Ioana candidly discusses the identity crisis many designers face amid the AI revolution. She reflects on her personal struggle to redefine her professional identity outside traditional employment structures and emphasizes the collective uncertainty within the design community about the future role of designers.
[50:42] Ioana Teleanu:
"We're all redefining ourselves in a way... Embrace this technological change shift."
Highlighting the emotional toll, Ioana advises designers to embrace the technological shifts with flexibility and openness. She advocates for collaborative resilience, suggesting that individual efforts collectively shape the industry's evolution, despite personal anxieties and widespread uncertainties.

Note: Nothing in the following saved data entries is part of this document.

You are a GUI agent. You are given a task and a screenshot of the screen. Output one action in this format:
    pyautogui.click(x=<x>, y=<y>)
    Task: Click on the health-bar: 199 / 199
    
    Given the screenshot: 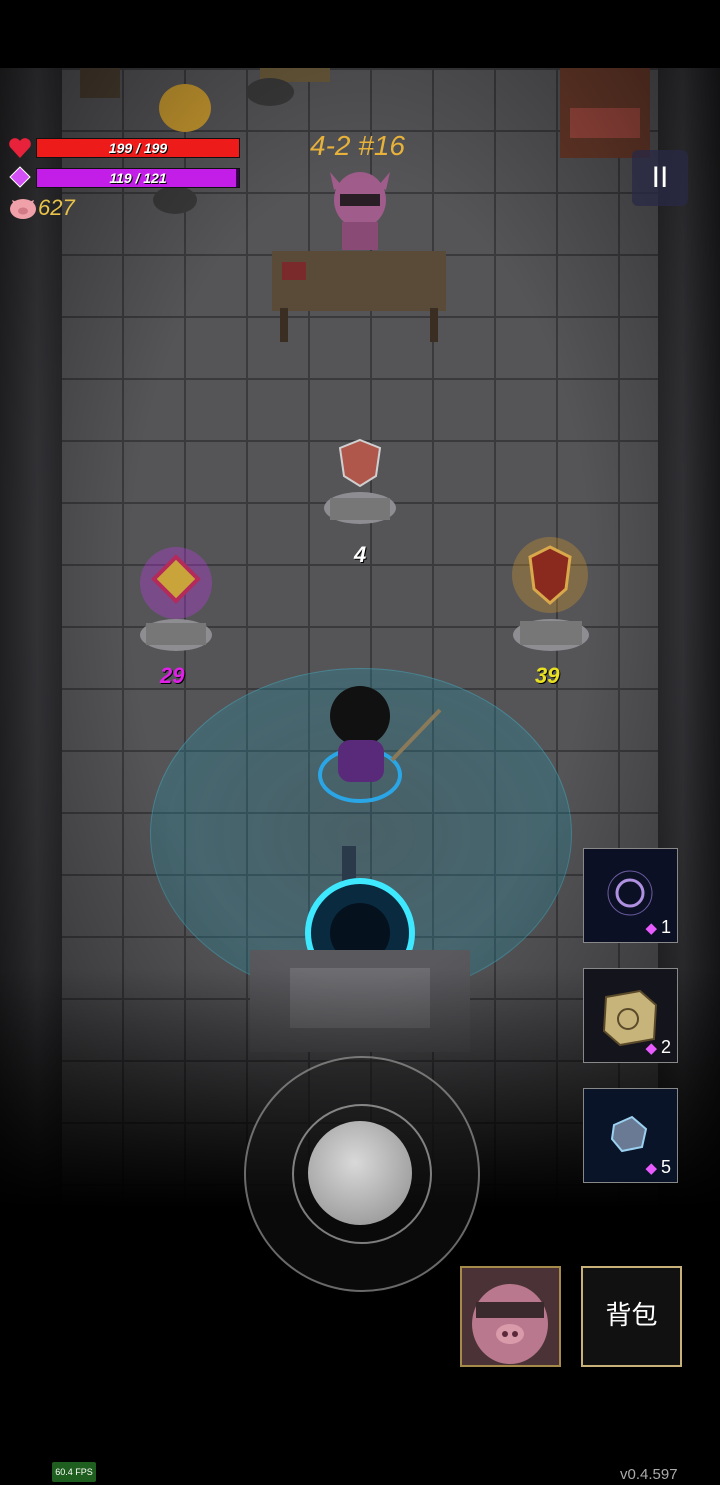 What is the action you would take?
    pyautogui.click(x=138, y=148)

This episode offers a profound exploration of the delicate balance required to integrate AI thoughtfully into product design. Ioana Teleanu’s insights illuminate the challenges of maintaining user-centric experiences while leveraging AI's expansive potential. Her reflections on the future of design, the evolving role of designers, and the overarching identity crisis resonate deeply with the current state of the industry. For designers aiming to navigate and thrive in an AI-driven landscape, this conversation provides both strategic guidance and emotional solidarity.
Notable Quotes:
Ioana Teleanu [00:00]:
"There's this kind of trend of, oh my God, now AI can do that, let's do it. But it's obviously the wrong way to think about it."
Ridd [10:01]:
"I'm glad to have your perspective on the show, which is, yeah, and the thing to point out with these teams..."
Ioana Teleanu [19:55]:
"What AI can do well and then match them on the pain points."
Ridd [37:56]:
"This is a critical time of being a designer and we're shaping the industry..."
Ioana Teleanu [59:15]:
"So if anybody feels like they're having an existential crisis... We're all in this together."